Greenhead to Alston – I hurt myself today
A good night’s kip. The breakfast at the Greenhead pub lived up to expectation. Fantastic. I took my time, revisiting the breakfast bar and finishing the very big teapot. The forecast was bloody awful, but the sun was out and it was dry. It stayed dry, against the odds, until late on in the walk. This was the 17 mile walk.

A relatively straight trail; and the Way went forever on.

The worrying feature of today was walking through herds of cows and hoping I wasn’t splitting a cow from its calf. They can get a bit lively if you do. There were bulls in there too and energetic young bullocks. Face forward, uncovered by my hood so they know I’m human. Vaguely. Eyes down to the ground, but keeping a sideways glance for any adverse movement which would herald the spoiling of my shorts. I would rather walk the plank. And I did!
This is cattle and sheep farming land. Sheep in the higher pastures and cattle lower down. I spotted a bull, alone in a huge field, which the Way passed through. On the other side of the wall were cows and calves. I jumped over the wall to avoid the bull and the farmer came over a hill on his quad bike and spotted me. He drove over and I said that I’d jumped over because his bull scared me. He said ‘It’s a cow, and the bull is over here with his cows.’ I felt a bit foolish. But this is what happened to the last bloke who wasn’t careful with cattle.

And just down the road this fat wasterd was eyeing me up. Waiting to pounce.

Some of the barns were very old, built with rock that looked like it might have been pinched from Hadrian’s Wall.

The Way cut over the hills and started winding up the side of the South Tyne valley. The weather was still holding good and the sun was out intermittently. So much that at the end of the day my baldy head was sore a bit on top.

A delightful stream came down the hillside and it was a lovely view.

I reached Slaggyford and started out on the South Tyne trail along the rail track, meeting the PW at Alston four miles down the pitch. I’d heard that the views from the trail were great so I deserted the PW for a while.

It was true. The views were delightful.
My feet were soaked from the usual dunking in peat bogs early on in the walk and were blistering quite badly by now. The last three miles of this 17 mile door to door walk were excruciating and I hobbled into Alston station like a geriatric wasterd.

*****

• What you should do
Reproduce the passage of the Greenhead to Alston walk account from "This is cattle" up to and including "from Hadrian’s Wall.", word for word.

• Provided material
*****

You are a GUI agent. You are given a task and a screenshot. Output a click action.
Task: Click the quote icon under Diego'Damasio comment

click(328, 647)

*****

• Answer to this exercise
This is cattle and sheep farming land. Sheep in the higher pastures and cattle lower down. I spotted a bull, alone in a huge field, which the Way passed through. On the other side of the wall were cows and calves. I jumped over the wall to avoid the bull and the farmer came over a hill on his quad bike and spotted me. He drove over and I said that I’d jumped over because his bull scared me. He said ‘It’s a cow, and the bull is over here with his cows.’ I felt a bit foolish. But this is what happened to the last bloke who wasn’t careful with cattle.

And just down the road this fat wasterd was eyeing me up. Waiting to pounce.

Some of the barns were very old, built with rock that looked like it might have been pinched from Hadrian’s Wall.